VB
Vishalini Balasubramani Data Science · Machine Learning · Analytics
Back to projects
Healthcare Analytics Machine Learning EDA

PCOS Prediction

Data science project using clinical and lifestyle data from 541 participants to analyse symptoms, hormone correlations and lifestyle impacts in PCOS, culminating in a supervised machine-learning prediction system achieving 94.45% accuracy.

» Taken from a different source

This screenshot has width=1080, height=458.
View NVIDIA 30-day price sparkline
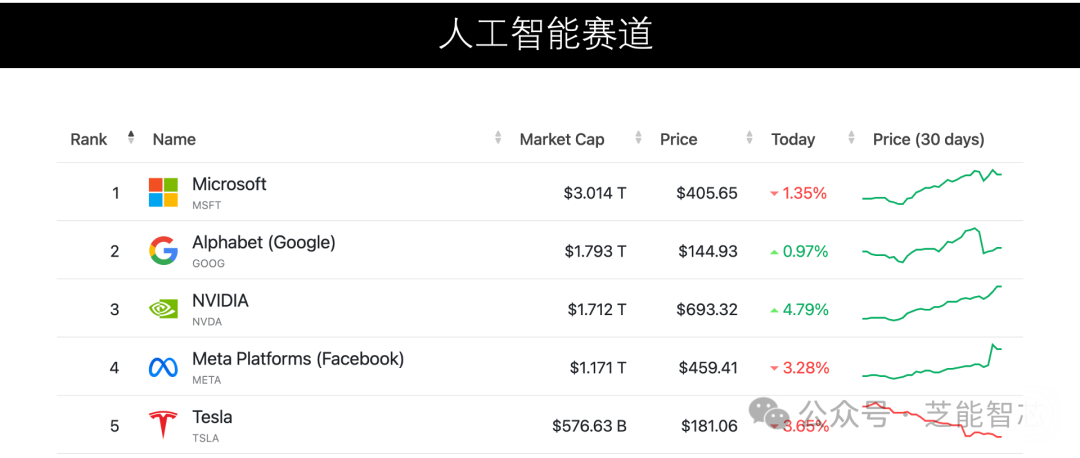pyautogui.click(x=931, y=304)
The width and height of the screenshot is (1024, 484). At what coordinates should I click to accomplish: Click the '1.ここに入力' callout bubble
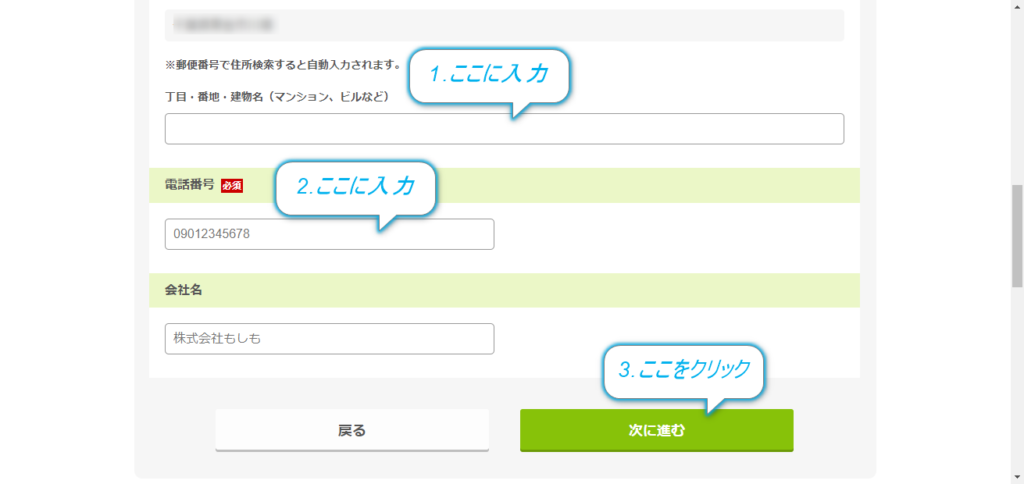pos(490,76)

2024 · Programming for Data Analysis
Domain: Healthcare · Medical Data Analytics · Kaggle Dataset
Outcome: Random Forest model – 94.45% accuracy

Project summary

This project analysed a kaggle dataset - PCOS clinical dataset comprising 541 patient records and 45 medical, physiological and lifestyle features to explore symptom prevalence, hormone relationships, and long-term metabolic risk associated with Polycystic Ovary Syndrome.

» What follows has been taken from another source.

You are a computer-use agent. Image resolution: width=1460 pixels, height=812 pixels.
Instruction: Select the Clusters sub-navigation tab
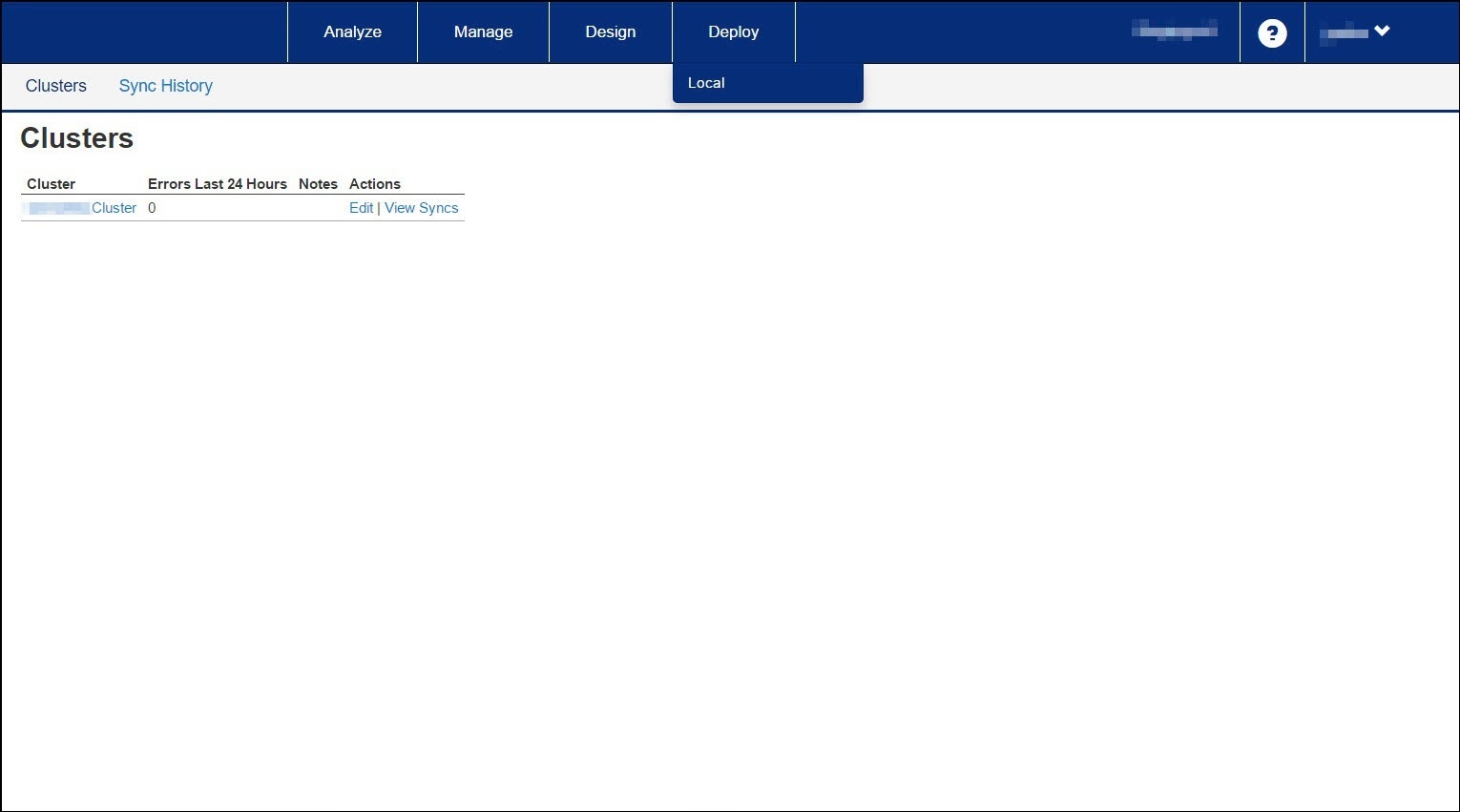pyautogui.click(x=55, y=86)
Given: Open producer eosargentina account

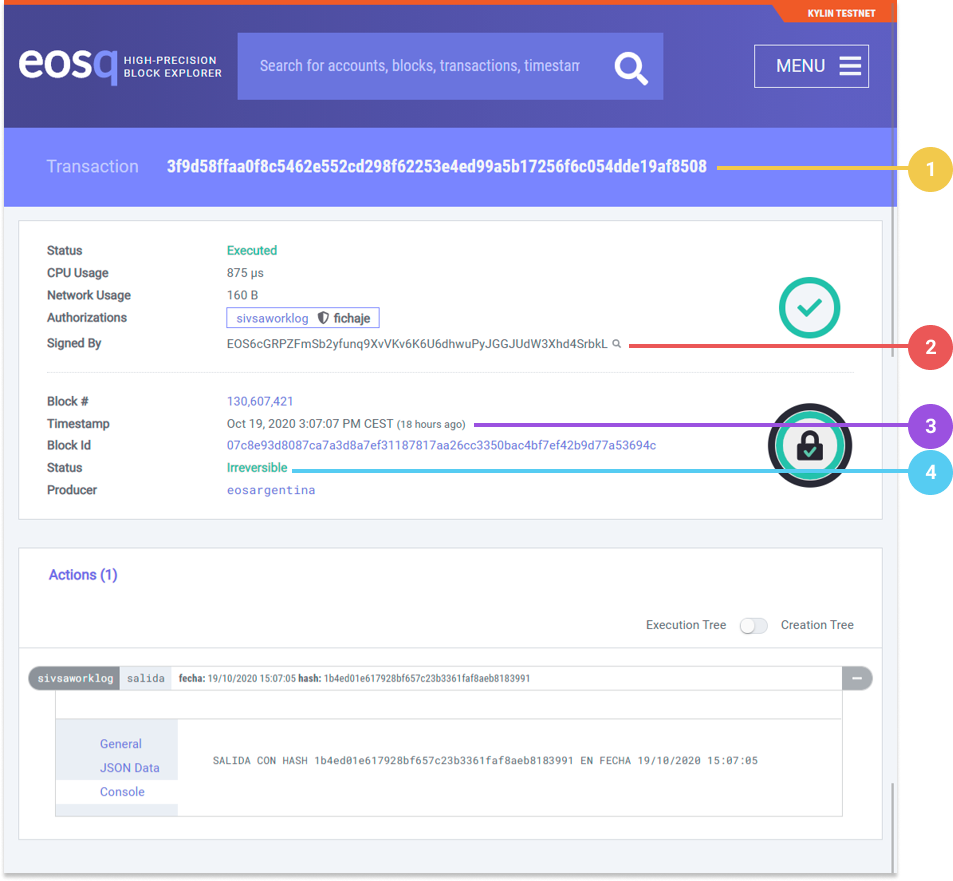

The work combined statistical EDA, correlation analysis, feature engineering, and multiple classification models to predict PCOS diagnosis (Y/N), followed by cluster analysis to identify distinct disorder subtypes for potential future clinical interpretation.

Analytical questions

  • How do dietary habits and exercise influence hormone levels and follicle counts in PCOS?
  • Does early age of onset lead to elevated metabolic risk (e.g., insulin resistance, diabetes)?
  • How does BMI relate to severity of symptoms such as hair growth, weight gain, pimples, skin darkening, hair loss and menstrual irregularities?

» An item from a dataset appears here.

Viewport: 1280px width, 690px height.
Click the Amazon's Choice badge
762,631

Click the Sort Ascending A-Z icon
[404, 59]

Data preparation & modelling workflow

  • EDA: Class imbalance analysis (67% negative vs 33% PCOS positive cases), lifestyle visualisations (food habits vs exercise), and symptom distribution assessments.
  • Data cleaning: Converted mixed data to numeric, computed missing BMI from height & weight, imputed remaining null values, removed low-value variables and capped numeric outliers using the IQR method.
  • Feature standardisation: Z-score normalisation across 31+ clinical predictors.
  • Models trained: Logistic Regression, Random Forest, SVM, KNN, and Decision Tree classifiers.
  • Evaluation: Accuracy comparison across models to identify best performing predictor.
  • Advanced analysis/Hyperparameter tuning: K-means clustering (K=3) to identify PCOS sub-phenotype groupings using age vs hormone levels.

Key findings & outcomes

  • Best ML model: Random Forest achieved 94.45% classification accuracy, outperforming SVM, Logistic Regression, KNN and Decision Tree.
  • Strong correlations: High correlation between follicle counts (L vs R ovaries ≈ 0.80) and moderate LH–FSH hormone correlation (≈ 0.43).
  • Symptom associations: Skin darkening exhibited strong correlation with PCOS (≈ 0.47). BMI and weight highly correlated (≈ 0.90), reinforcing obesity as an aggravating factor.
  • Lifestyle impact: Fast-food consumption linked to higher follicle counts; exercise alone was not sufficient without dietary improvement.
  • Age patterns: Highest PCOS onset observed in reproductive ages 25–34, with insulin resistance indicated by abnormal random blood sugar levels.
  • Clustering: K-means revealed three clinical subgroups with varying FSH hormone profiles, potentially supporting personalised treatment segmentation.

What I learned

This project strengthened my ability to handle real-world, imperfect healthcare data — from missing values and heavy class imbalance to noisy biological variables requiring careful outlier handling and interpretation.

I developed hands-on experience with the full data-science lifecycle: EDA → preprocessing → ML modelling → evaluation → interpretation → clustering. Just as importantly, the project improved my skills in translating statistics and machine-learning results into clinically meaningful insights rather than stopping at raw model metrics.